When Juan Kuryla left his birth city of Lima, Peru, which sits next to waters known for some of the richest and most diverse sea life in the world, he didn’t have a clue that as an adult he would again be connected to the sea. For one thing, the newly named director of PortMiami has a propensity to get seasick.

But Kuryla needn’t worry about that too much right now because he has to be land-based to oversee more than $2 billion in upgrades to the port’s infrastructure, which include a new underwater-access tunnel that will bring traffic directly from Interstate 95 without transiting city streets; bigger and better cranes to unload cargo; and a dredging project that will put PortMiami on the map (the shipping map, that is).

The Panama Canal is slated to finish its historic expansion in January 2016, and PortMiami will be among the first ports on the East Coast to be able to receive the new, larger ships that can pass through it.

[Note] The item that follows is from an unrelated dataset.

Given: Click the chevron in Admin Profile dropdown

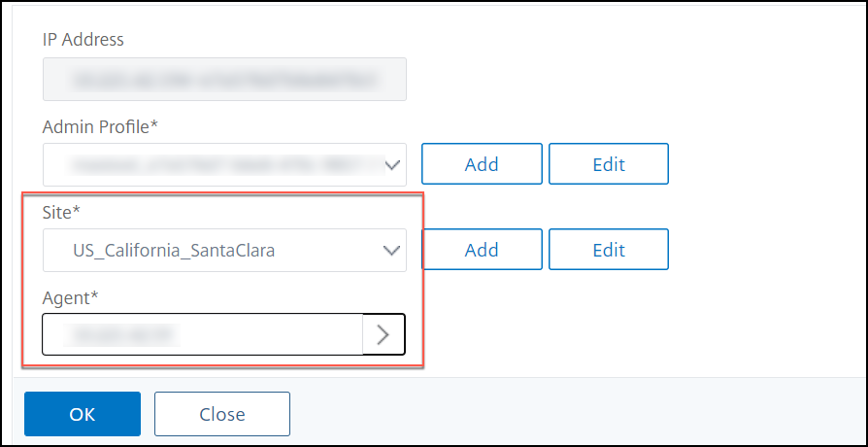Looking at the screenshot, I should [x=391, y=165].
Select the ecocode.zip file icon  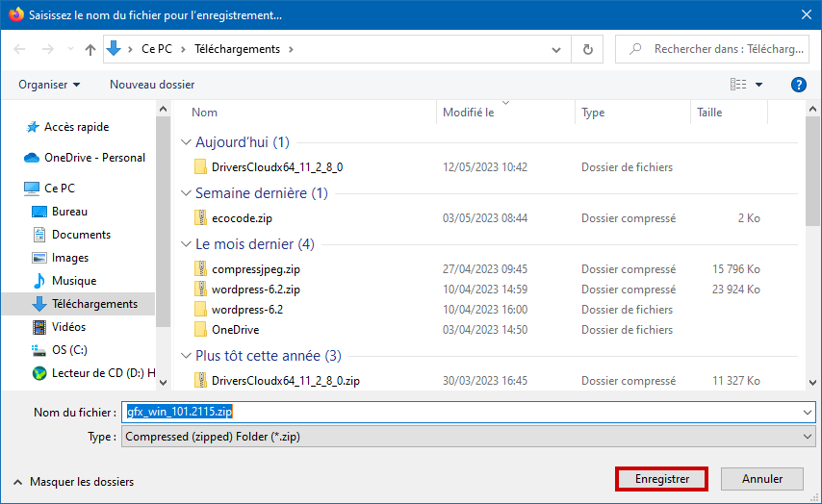point(200,218)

Cruise ships are an important part of the story, as they account for a $6 billion-a-year contribution to the local economy, with some 4 million passengers sailing annually; the cargo side of the port accounts for another $22 billion. The new cranes can carry two and a half times more cargo than older ones, and the larger ships that will traverse the Panama Canal can “move people and cargo with economies of scale that were unthinkable until just recently,” says Kuryla. He wants to boost the amount of cargo moving through the port within eight to twelve years and increase cruise passengers significantly by 2018, solidifying PortMiami’s moniker as “Cruise Capital of the World.”

Four Best Boats Sailing Weekly

Of the more than 30 cruise ships sailing out of the port on a regular basis, here are the ones to book now.

The All-Inclusive Option: Regent Seven Seas Navigator
Maxing out at 490 passengers, the all-suite Navigator sails to boutique destinations “for a more intimate experience,” says CEO Frank Del Rio. With the exception of a spa treatment, every cost is included: on-shore excursions, tips, even a five-star hotel stay the night before the cruise.

Michelin-Star Cuisine: Oceania Riviera
The midsize Riviera boasts the first at-sea cooking school, and when in port at one of its many Caribbean stops, guests can take tours to farmers’ markets and learn about local fare.

Healthy Pampering: Crystal Cruises Serenity
Seventy deluxe, hypoallergenic veranda staterooms are chemical- and odor-free with medical-grade air purifiers, an industry first. Serenity’s Southern California ambiance is enhanced with “vertical walls” of greenery that include an herb garden, olive trees and lavender plants.

Spa-Focused: Celebrity Cruises Reflection
The newly launched Canyon Ranch SpaClub and Aqua-Class Suites—with multi-head showers and exclusive access to healthy dining at specialty restaurant Blu, plus a real grass Lawn Club on the upper deck—make this larger ship experience sophisticatedly intimate.